Admission of evidence related to arrest
After witnesses testified about events at the pool, the State announced that it intended
to offer evidence related to appellant's arrest for these offenses. Outside the jury's presence,
Detective Enriqueta Garcia testified that she and her partner located appellant at work on a church
roof. Garcia called to appellant and he came down. Garcia identified herself and her partner as
police officers and told appellant she had a warrant for his arrest. Appellant lied about his identity
and told Garcia he was not David but was his brother, "Tony." Garcia responded that she had seen
his picture, that he was David, and that he was under arrest for the offense of indecency with a child.
When Garcia persisted that appellant was indeed the individual listed on the warrant, appellant
walked away from her and attempted to leave through a nearby door; however, the door was locked.
Garcia followed appellant, grabbed him, and as she did so, he threw her off and ran up some nearby
scaffolding. Garcia followed appellant, and when she grabbed his legs, he kicked her several times
in the head and shoulders. Garcia's partner handcuffed appellant to a railing. Appellant eventually
calmed down and went with the officers. Appellant objected that such evidence was irrelevant and
was improper character evidence. See Tex. R. Evid. 401, 404(b). Further, appellant objected that
in the event the district court determined such evidence was relevant, the evidence should be
excluded because the probative value of the evidence was clearly outweighed by its unfair prejudicial
effect. See Tex. R. Evid. 403. The district court overruled appellant's objections and allowed Garcia
to testify before the jury about appellant's arrest.
Montgomery v. State set the standard for review of evidentiary rulings relating to
extraneous acts. 810 S.W.2d 372, 391 (Tex. Crim. App. 1991) (op. on reh'g); see also Rankin v.

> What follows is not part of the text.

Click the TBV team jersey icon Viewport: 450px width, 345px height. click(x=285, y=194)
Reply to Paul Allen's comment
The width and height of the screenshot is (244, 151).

State, 974 S.W.2d 707, 718 (Tex. Crim. App. 1998). Montgomery defined relevant evidence and
discussed the admissibility of that evidence as well as a trial court's role in determining
admissibility. Rankin, 974 S.W.2d at 718.
As defined in Rule 401, "relevant" evidence is evidence that has "any tendency to
make the existence of any fact that is of consequence to the determination of the action more
probable or less probable then it could be without the evidence." Tex. R. Evid. 401. If the evidence
is relevant it is admissible so long as no constitutional provision, statute, or rule bars its
admissibility. Tex. R. Evid. 402. Relevant evidence, however, may not be admissible for every
purpose. Rule 404(b) bars evidence of "other crimes, wrongs or acts" when that evidence is admitted
for the purpose of proving "the character of a person in order to show that he acted in conformity
therewith." Tex. R. Evid. 404(b). Rule 404(b) incorporates the fundamental tenet of our criminal
justice system that an accused may be tried only for the offense for which he is charged and not his
criminal propensities. Owens v. State, 827 S.W.2d 911, 914 (Tex. Crim. App. 1992). Evidence of
other crimes, wrongs or acts, however, may be admissible if such evidence has relevance apart from
its tendency to prove character conformity. Tex. R. Evid. 404(b); Montgomery, 810 S.W.2d at 387.
Consequently, if a defendant objects on the ground that the evidence is not relevant, violates Rule
404(b), or constitutes an extraneous act, the proponent must show that the evidence has some
relevance apart from showing bad character. Montgomery, 810 S.W.2d at 387.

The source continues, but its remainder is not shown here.